Num dos melhores (e mais emocionantes) momentos do filme, Cristiano Burlan conversa com uma das suas irmãs, que reluta em admitir que sabia que ele era adotado e que rememora algumas conversas íntimas com a mãe. Numa seqüência posterior, eles revisitam a casa onde ela foi assassinada e comentam sobre a paixão dela por plantas, cujas mudas medram melhor quando roubadas, e não compradas ou ganhadas. Paradoxalmente, os roubos eram comuns entre os familiares do diretor, de modo que vários de seus irmãos foram condenados e/ou procurados por assaltos, desde aquele que foi assassinado e documentado num filme anterior até aquele que concede uma entrevista em “Elegia de um Crime”, e é novamente aprisionado depois que exibe os seus calos para a câmera. “Quando eu pegava num revólver para roubar, eu não tinha tantos calos nas mãos, mas agora que acordo todos os dias às cinco horas da manhã para trabalhar, os tenho!”. É mais ou menos o que ele explica para um policial que o julgava como ex-presidiário. Infelizmente, na prática…

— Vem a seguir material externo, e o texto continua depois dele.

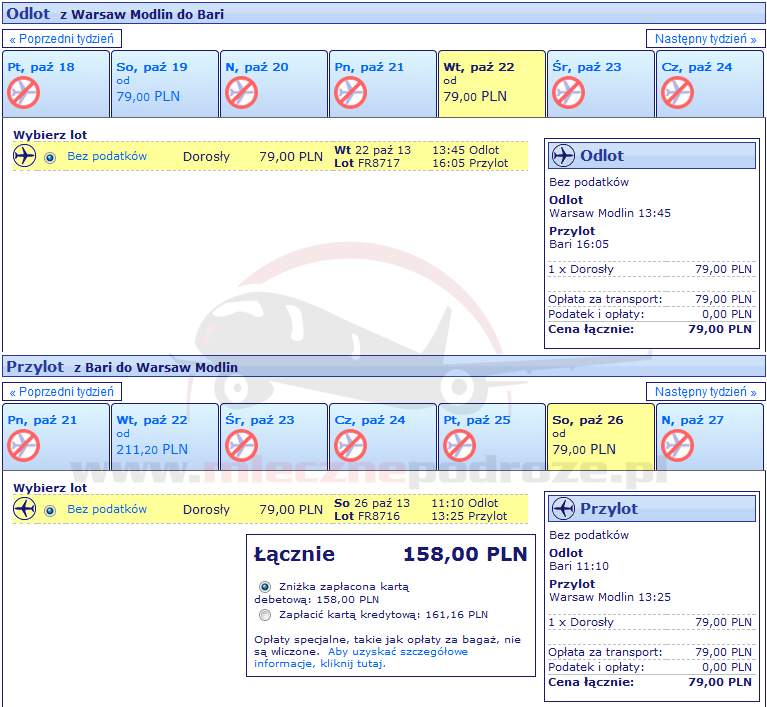Screen dimensions: 767x707
Task: Show next week of return flights
Action: click(705, 392)

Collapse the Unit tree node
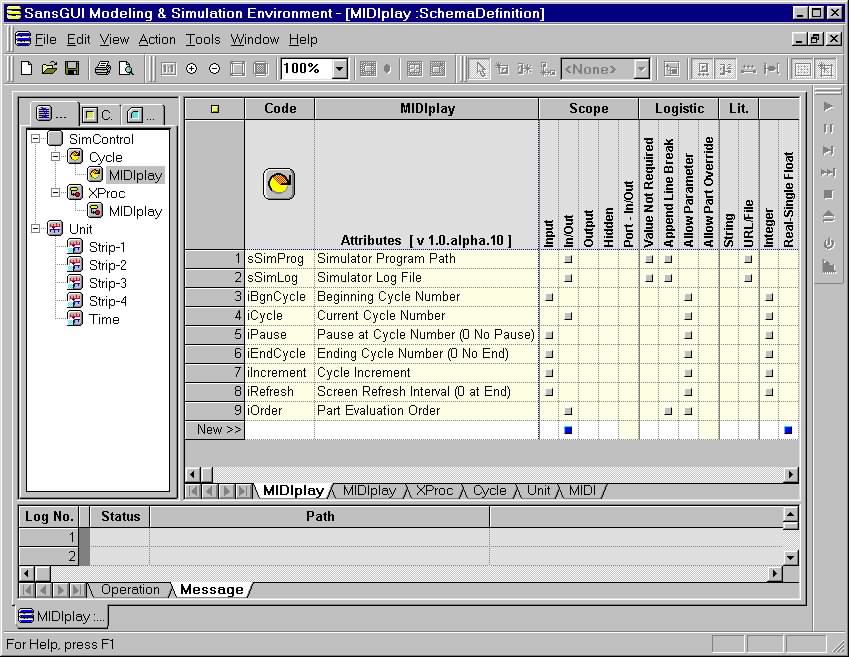tap(37, 229)
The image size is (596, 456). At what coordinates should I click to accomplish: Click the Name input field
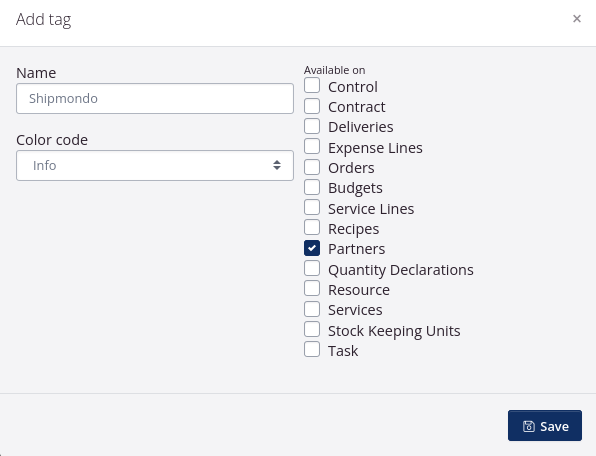[x=155, y=98]
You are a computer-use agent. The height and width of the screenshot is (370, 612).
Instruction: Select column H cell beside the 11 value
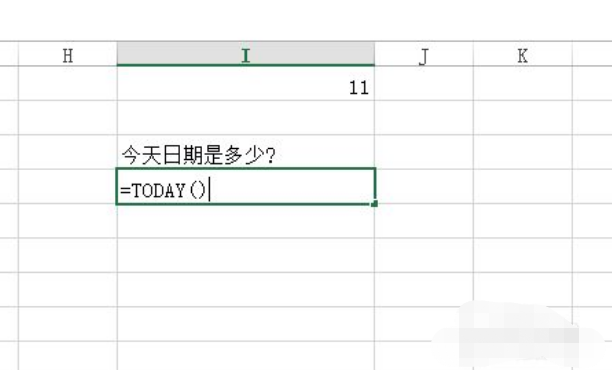pyautogui.click(x=68, y=84)
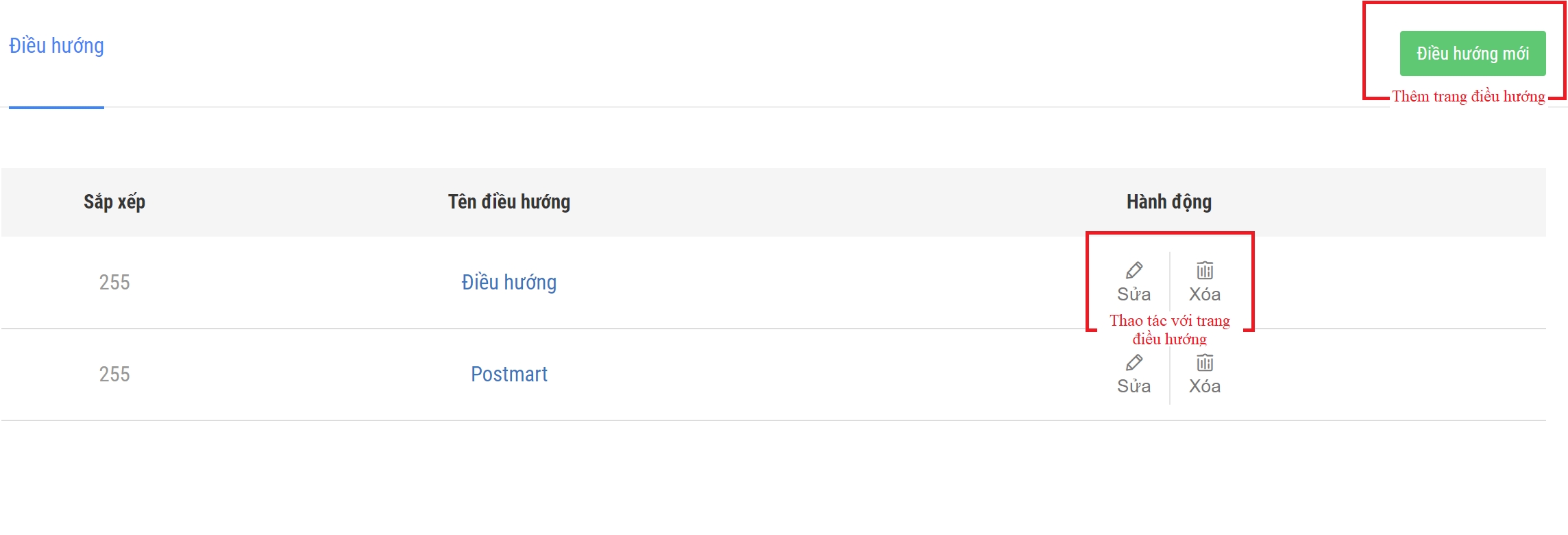The image size is (1568, 535).
Task: Open the Điều hướng link in the table
Action: [509, 283]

Um dos méritos mais elogiáveis desta “trilogia do luto”, portanto, é a de evitar simplismos moralistas, por mais subjetiva que seja a sua condução. Num momento quiçá dispensável (se o julgamento moralista coubesse), Cristiano Burlan é mostrado treinando tiro ao alvo. Noutra situação, um de seus parentes mais velhos comenta que a sua mãe, Isabel, era “bonita demais e condenada a sofrer por causa disso. Veio ao mundo para sofrer – e como sofreu esta mulher!”. O filme, portanto, é construído a partir de depoimentos saudosos, de fotografias encontradas tardiamente, de sentimentos confusos, que misturam-se a outros sentimentos, como quando a irmã de Cristiano Burlan comenta que jamais esquecerá a data em que seu irmão Rafael foi assassinado, pois isso ocorreu a poucos dias de seu aniversário de quinze anos. Com uma trajetória pessoal tão demarcada por tragédias, o realizador de “Elegia de um Crime” faz o possível para expurgar-se através da arte. Neste sentido, é merecedor de toda a nossa reverência espectatorial!